We are our emotion’s biggest advocate
Ever since I started participating in personal therapy, I have begun to consider my own strengths, blindspots, and self-image. What do I expect of myself? What do I like about myself? What makes me, me?
In recent months, I have shifted into neutral and begun backing out of the parking spot that was panic and entered into what I’m referring to as young-adulthood-first-gear. I’ve graduated from university, which was a huge accomplishment! (yes, I got over my imposter syndrome long enough to type that). I got my first job! I learnt how not to apply for health insurance (2 months late) and then very quickly how to apply for health insurance. I even worked through multiple interpersonal and even a few intrapersonal ones. I started taking anti-depressants and accepting that no matter what the tagline for your twenties is (read: stay up all night, apparently) that I am simply not a night owl.
But, in putting myself under a microscope, I have discovered that I spend a great deal of time thinking about my place in other people’s lives. I do it because I really care about causing distress and trouble. I think far beyond my biggest fears: heights, fast-moving vehicles, poisonous insects, I fear causing issues. I hate it when I have to tell someone else that I’m upset because I constantly fear how my feelings may affect someone else. If I tell a friend that they have upset me, will they be super hurt? Or think that I’m a difficult friend? Or become resentful or hesitant to come to me next time they need help or want to have fun? How will my feelings impact our friendship?

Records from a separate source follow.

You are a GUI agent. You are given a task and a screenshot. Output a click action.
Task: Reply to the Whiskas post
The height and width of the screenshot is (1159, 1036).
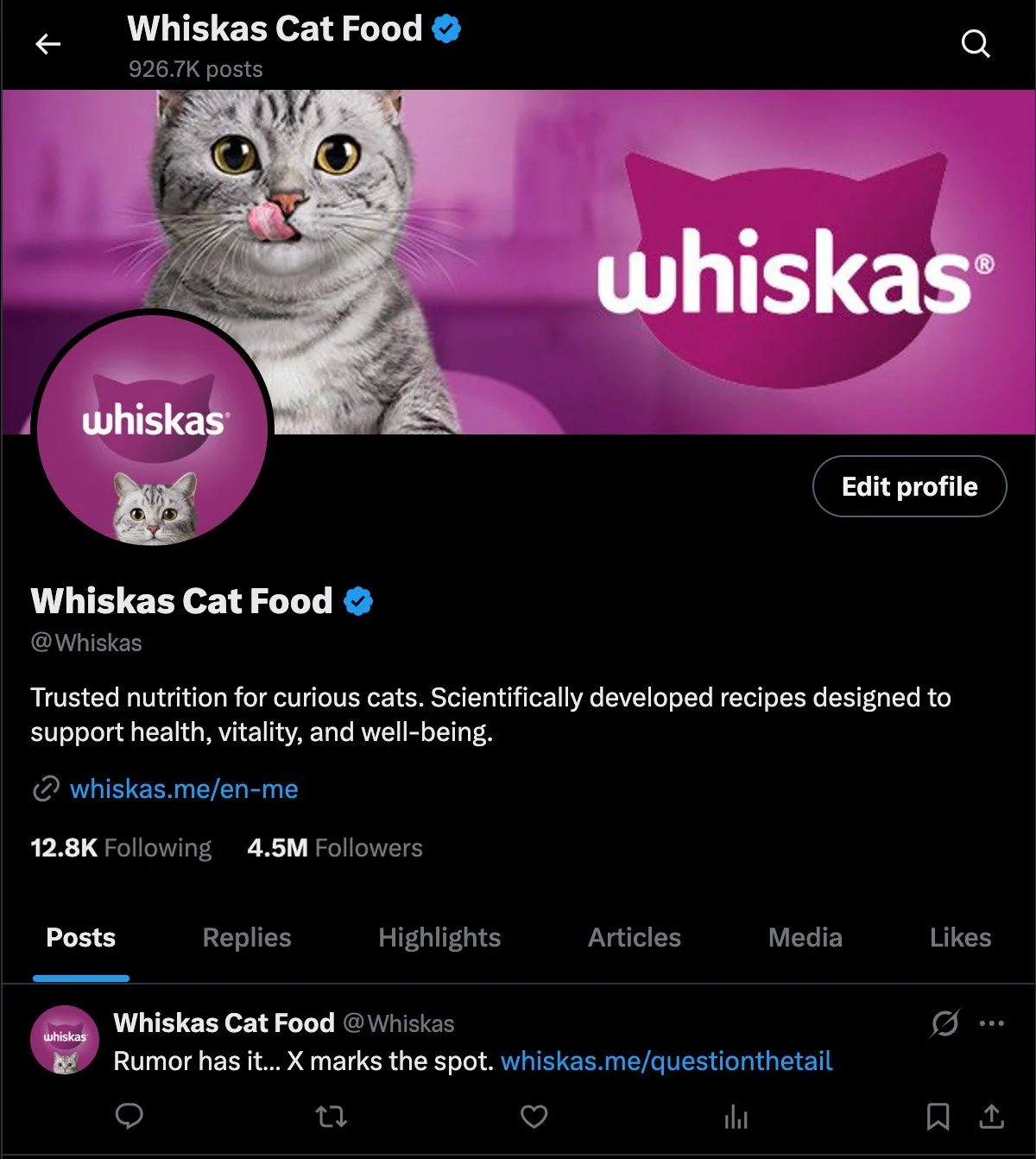[x=130, y=1117]
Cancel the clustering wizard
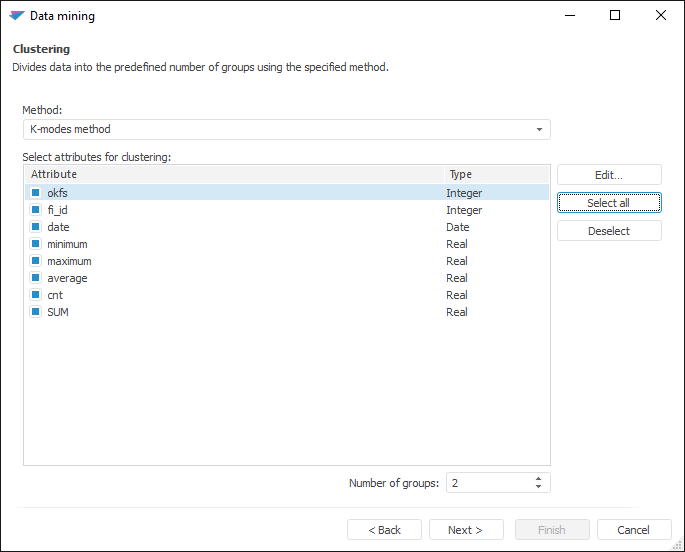The image size is (685, 552). (x=634, y=530)
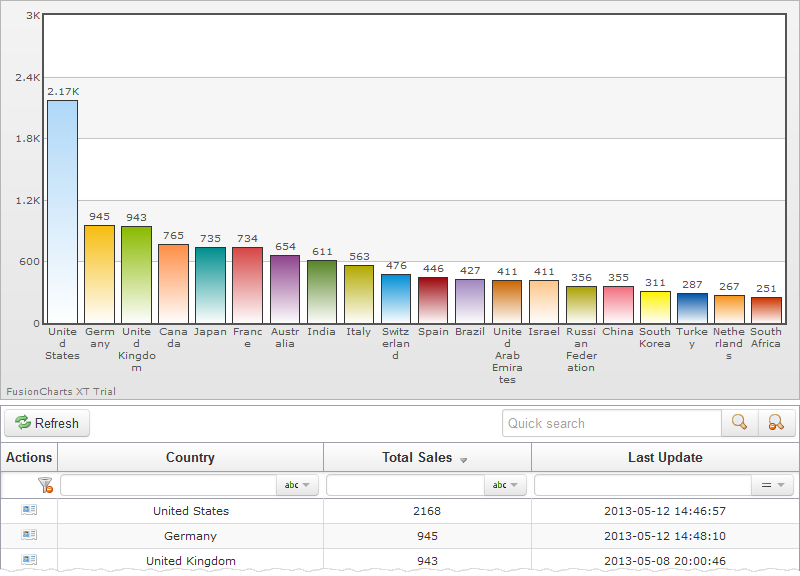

My therapist (let’s call him Frank because he is) analyzed and named these two parts of my personality: a person, with feelings and complex thoughts, and a person who is deathly afraid to admit just that. Obviously, these aspects are in conflict with each other. Further, my afraid-self is much bigger maybe 90/10. Who are we kidding, it’s 99/1. Regardless, it isn’t healthy. I don’t think he was suggesting that I swap over and let the former win out all the time. All of us swallow our needs and feelings sometimes in service of a different goal. We push through feelings of heartache because we have to accept that we can’t force others to like us or to treat us with respect. We have to move on with our lives. We push through physical pain to build strength in injured body parts. No matter how many times our physical therapist yells at us.
Frank had me give a voice to these two battling personalities. So, I told him I wished that I could be my afraid-self all the time. Someone who didn’t have feelings or at least didn’t feel the need to express them. In other words, I was wishing that I was a robot. He thought this wish was unacceptable. Who’s to say who was right (he was right). And so as an exercise I took some time to consider why I don’t want to be a robot.
Why I don’t want to be a person who doesn’t have feelings
To begin, my feelings are valid and they exist. I am a real person and so I should be allowed to express my emotions when I have them.
But more importantly, to me: my feelings make me who I am. I think my ability to understand and think about others is what I like most about myself. And if I can’t express my feelings, then I can’t hope to be the best version of myself. At the end of the day, we are our emotion’s biggest (and sometimes only) advocate. It is our job to think through how we are feeling and then consider filling important people in on a need-to-know basis.
If I have a friend that has done something that has hurt my feelings, I should process how I feel and then I should talk it through with them. Feelings are their own monsters. They can start out as a mini-bout of jealousy or an extra-small cup of sadness but they can quickly manifest into one of those comically big buckets of popcorn at movie theatres, and you know they’re asking for extra butter. They can bubble up in ways that you really didn’t intend and that’s the last thing you want. Because you are responsible for your emotions and where they take you.
And when you think about it, it’s a miracle that we’re even able to tell each other how we feel — to translate thoughts and emotions into the social/verbal world. Have you ever had a feeling that you just didn’t have the words to describe? Like what’s the word for: I love you so much but I don’t agree with you. What’s the word for: your comfort is someone else’s distress? There are things that are impossible to express out loud and sometimes they may come out wrong or in ways that we didn’t intend.
Our feelings exist inside our brains and no one will know exactly how you feel. So when I say you are an advocate, you are really the only person who can tell anyone, even you, how you feel. And despite our best efforts to proceed unbiased, our feelings impact how we move through the world. They affect how we look at problems, how we perform on any given day, and how we treat others. So we can’t deny that they are vital to consider but even if they are exponentially difficult to voice.
This whole emotions-cafe is a project in self-development and working through your emotions is a tightrope that we all are learning to walk (with no formal training I might add!) But I should also point out that I’m super lucky, I have a brain that allows me to express how I’m feeling in words and that’s not a privilege everyone gets. It may take time but figuring out when to let your feelings-self win and when to let your others-focused-self win is a delicate art and it’s a critical part of growing up.
So, Zulaika (insert your own name if this applies to you. Be honest!), if you’re listening you don’t have a choice! You can’t be a person who swallows all their feelings. You have to work as hard as you do for others, for yourself.